Document passage:

******

While B.C. has started down the path to developing a hydrogen economy with opening of a dedicated agency and strategy, observers agree that other global economies are further along the road.
Germany, China, South Korea, Japan and the Netherlands have started moving towards the clean fuel’s widespread use through policies encouraging the adoption of fuel-cell buses, hydrail and cars and the installation of fuelling infrastructure and cleaner hydrogen production.
What can Canadian policy makers take away from these experiences?
Holger Busche, scientific adviser in parliament of Germany’s state of Schleswig-Holstein, is among the top experts in this field.
He said jurisdictions like B.C. should look for models of hydrogen production, distribution and use that apply specifically to the province, not one-size-fits-all models from elsewhere.
“You always need some kind of a business case,” Busche said. “You can start at the beginning with some funding of governments or private foundations or whatever. But at the end of the day, you need some kind of business case that calculates [how the system works] on its own.”
In Germany’s case, officials accept that because most freight rail systems in Europe have already been electrified (60 per cent in Germany and 100 per cent in places like Switzerland), hydrogen use in train transport of cargo isn’t the fit.

******

[Dataset records]

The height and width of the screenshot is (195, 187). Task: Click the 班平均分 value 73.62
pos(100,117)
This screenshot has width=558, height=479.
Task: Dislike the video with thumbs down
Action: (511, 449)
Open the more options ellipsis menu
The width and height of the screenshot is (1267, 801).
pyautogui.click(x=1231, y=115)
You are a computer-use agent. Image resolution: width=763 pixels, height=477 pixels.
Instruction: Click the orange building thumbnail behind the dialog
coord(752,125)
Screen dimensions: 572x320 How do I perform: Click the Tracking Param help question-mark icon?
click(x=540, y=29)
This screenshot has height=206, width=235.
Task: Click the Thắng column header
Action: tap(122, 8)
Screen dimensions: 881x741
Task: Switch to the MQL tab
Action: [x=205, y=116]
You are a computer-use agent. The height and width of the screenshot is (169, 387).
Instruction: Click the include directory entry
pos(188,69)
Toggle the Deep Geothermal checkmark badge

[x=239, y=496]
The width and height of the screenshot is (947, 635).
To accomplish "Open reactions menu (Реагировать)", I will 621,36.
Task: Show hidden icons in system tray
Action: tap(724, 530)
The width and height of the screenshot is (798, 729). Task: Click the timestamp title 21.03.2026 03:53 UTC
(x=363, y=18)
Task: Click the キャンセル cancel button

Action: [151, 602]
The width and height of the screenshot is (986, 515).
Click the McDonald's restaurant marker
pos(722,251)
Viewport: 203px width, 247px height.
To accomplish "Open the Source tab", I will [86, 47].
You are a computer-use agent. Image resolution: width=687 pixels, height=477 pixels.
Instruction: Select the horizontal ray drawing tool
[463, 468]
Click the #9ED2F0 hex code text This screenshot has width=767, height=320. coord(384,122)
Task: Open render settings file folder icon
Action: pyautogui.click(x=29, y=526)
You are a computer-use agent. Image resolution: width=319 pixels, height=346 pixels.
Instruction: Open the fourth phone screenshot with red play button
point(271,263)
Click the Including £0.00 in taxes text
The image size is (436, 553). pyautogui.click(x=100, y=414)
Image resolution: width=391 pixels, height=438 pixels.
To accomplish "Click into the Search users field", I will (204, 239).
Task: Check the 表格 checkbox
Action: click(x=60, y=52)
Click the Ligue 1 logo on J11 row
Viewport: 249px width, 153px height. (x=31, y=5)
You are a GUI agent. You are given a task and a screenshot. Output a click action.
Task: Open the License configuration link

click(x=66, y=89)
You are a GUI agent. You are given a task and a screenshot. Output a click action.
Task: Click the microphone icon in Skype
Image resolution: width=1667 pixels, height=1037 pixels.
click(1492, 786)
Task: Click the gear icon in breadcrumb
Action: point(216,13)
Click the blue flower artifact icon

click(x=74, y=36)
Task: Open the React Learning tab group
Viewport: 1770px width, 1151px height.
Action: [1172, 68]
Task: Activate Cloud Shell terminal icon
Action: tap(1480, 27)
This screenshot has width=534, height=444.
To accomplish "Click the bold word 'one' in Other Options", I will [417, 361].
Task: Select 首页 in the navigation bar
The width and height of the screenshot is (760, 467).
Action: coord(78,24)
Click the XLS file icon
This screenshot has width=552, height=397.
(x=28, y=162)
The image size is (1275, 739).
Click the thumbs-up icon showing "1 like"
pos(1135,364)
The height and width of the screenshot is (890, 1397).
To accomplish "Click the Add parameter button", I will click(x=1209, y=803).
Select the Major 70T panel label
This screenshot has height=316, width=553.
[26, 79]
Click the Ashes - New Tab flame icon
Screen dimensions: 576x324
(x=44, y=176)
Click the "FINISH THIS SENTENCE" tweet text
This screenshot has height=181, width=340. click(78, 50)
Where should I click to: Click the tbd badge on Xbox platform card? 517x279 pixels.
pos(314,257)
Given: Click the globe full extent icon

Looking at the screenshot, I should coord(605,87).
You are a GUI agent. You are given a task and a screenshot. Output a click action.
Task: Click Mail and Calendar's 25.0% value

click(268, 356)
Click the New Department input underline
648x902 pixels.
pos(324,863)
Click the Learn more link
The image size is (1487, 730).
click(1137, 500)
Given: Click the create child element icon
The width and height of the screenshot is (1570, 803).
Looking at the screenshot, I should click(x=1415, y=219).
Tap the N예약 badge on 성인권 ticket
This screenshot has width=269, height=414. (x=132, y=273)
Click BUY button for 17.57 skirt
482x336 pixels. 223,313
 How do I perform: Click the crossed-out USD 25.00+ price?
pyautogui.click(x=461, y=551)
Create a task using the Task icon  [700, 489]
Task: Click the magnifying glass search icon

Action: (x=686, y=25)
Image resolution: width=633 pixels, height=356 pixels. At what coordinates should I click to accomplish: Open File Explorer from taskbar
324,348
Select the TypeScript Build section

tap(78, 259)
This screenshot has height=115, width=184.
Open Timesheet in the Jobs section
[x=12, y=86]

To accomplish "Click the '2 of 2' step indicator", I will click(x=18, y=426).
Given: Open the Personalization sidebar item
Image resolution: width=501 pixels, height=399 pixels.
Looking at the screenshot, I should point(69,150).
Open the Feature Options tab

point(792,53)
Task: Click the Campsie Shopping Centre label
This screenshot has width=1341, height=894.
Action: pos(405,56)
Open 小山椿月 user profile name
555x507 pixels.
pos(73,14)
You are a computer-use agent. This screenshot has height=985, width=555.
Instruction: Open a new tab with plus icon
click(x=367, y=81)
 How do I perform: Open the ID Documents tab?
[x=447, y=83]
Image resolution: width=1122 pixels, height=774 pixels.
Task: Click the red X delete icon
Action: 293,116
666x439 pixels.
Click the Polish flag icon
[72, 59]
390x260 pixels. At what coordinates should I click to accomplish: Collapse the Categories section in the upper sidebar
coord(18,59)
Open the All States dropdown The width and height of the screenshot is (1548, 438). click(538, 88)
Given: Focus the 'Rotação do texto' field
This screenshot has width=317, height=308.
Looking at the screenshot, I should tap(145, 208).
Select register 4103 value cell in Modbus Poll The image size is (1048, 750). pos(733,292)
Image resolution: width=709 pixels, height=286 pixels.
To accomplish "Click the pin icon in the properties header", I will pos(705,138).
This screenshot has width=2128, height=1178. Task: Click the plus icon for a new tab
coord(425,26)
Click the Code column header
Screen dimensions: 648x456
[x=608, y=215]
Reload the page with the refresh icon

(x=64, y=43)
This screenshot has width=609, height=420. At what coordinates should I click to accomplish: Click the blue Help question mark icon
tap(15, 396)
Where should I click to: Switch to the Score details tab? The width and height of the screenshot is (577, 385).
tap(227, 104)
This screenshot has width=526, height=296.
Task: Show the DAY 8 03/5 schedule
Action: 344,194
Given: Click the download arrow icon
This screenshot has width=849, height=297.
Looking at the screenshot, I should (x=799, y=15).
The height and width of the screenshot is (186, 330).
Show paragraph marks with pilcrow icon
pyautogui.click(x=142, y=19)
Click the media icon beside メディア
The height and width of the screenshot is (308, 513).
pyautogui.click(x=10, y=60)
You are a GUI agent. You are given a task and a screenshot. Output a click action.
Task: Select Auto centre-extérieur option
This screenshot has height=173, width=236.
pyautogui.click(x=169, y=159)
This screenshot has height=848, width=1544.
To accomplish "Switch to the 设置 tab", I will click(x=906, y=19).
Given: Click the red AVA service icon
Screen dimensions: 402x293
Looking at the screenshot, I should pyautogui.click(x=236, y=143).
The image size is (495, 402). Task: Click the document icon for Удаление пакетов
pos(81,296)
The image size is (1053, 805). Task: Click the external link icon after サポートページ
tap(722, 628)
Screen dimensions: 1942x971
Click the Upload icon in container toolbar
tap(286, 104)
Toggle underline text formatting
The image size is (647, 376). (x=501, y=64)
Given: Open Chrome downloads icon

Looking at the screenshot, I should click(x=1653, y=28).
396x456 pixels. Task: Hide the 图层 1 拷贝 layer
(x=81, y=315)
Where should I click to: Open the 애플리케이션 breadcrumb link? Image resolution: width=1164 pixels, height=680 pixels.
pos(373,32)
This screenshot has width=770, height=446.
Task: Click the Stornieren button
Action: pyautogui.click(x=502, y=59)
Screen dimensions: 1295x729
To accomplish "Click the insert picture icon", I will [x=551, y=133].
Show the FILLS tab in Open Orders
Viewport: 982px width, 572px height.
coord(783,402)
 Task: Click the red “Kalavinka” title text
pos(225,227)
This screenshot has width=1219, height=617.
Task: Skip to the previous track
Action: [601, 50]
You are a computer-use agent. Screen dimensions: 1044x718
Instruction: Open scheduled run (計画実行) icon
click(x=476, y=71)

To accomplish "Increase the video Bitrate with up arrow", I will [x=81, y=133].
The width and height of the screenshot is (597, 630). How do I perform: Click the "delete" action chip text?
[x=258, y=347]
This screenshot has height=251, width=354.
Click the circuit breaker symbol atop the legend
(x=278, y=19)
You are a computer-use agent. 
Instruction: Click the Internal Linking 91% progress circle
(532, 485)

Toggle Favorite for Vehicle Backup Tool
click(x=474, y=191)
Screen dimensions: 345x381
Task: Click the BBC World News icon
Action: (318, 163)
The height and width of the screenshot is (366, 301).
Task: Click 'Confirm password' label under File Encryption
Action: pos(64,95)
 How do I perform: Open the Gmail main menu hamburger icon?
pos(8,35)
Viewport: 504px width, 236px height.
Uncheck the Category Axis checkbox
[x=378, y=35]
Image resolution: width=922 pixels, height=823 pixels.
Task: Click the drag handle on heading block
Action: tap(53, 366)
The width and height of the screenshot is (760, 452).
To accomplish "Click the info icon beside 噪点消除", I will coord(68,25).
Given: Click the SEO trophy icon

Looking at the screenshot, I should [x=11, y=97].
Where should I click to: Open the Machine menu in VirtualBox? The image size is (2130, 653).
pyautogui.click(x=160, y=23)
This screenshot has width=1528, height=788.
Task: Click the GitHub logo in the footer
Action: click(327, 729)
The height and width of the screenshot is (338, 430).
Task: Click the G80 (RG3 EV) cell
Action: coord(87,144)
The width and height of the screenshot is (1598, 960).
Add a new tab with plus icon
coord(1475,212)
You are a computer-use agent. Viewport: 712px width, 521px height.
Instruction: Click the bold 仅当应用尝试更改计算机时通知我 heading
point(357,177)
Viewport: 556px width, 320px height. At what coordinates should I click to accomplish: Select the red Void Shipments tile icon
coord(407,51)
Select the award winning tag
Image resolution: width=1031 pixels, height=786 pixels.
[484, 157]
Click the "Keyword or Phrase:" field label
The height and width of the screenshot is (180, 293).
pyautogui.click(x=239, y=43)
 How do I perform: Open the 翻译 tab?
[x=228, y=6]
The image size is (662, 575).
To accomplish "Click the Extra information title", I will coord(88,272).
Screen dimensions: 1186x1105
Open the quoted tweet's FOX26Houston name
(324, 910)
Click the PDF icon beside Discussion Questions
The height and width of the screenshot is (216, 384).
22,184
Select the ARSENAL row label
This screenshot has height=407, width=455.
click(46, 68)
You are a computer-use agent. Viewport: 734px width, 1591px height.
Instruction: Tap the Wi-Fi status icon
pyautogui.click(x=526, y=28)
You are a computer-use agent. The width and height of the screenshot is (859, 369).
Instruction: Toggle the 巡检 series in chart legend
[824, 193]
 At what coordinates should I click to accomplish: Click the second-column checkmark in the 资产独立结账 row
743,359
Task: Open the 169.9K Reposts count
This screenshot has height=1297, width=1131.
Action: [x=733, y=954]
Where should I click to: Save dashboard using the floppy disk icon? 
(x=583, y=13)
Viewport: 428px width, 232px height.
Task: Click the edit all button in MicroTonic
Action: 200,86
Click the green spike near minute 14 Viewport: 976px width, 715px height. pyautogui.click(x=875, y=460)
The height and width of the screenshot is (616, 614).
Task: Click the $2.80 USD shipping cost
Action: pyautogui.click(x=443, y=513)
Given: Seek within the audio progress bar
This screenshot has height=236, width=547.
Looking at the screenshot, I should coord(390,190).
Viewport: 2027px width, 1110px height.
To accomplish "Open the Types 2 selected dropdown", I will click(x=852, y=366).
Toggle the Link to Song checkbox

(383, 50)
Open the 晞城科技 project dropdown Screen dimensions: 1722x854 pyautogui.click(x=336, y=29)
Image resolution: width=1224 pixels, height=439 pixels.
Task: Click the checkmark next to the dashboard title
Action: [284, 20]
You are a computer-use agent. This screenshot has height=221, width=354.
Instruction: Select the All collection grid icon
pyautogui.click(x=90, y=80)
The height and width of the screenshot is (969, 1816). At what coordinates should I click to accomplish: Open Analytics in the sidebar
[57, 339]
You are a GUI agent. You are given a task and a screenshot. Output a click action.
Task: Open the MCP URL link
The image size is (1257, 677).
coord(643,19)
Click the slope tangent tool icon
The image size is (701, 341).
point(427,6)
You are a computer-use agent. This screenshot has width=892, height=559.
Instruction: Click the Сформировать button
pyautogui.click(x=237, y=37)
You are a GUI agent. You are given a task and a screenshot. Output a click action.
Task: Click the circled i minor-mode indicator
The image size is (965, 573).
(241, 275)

******

What is needed: Copy the piece on hydrogen economies between "Germany, China, South" and "cleaner hydrogen production.", inclusive, and change "hydrail" to "hydrogen trains". The records have nothing to do with this.

Expected output:
Germany, China, South Korea, Japan and the Netherlands have started moving towards the clean fuel’s widespread use through policies encouraging the adoption of fuel-cell buses, hydrogen trains and cars and the installation of fuelling infrastructure and cleaner hydrogen production.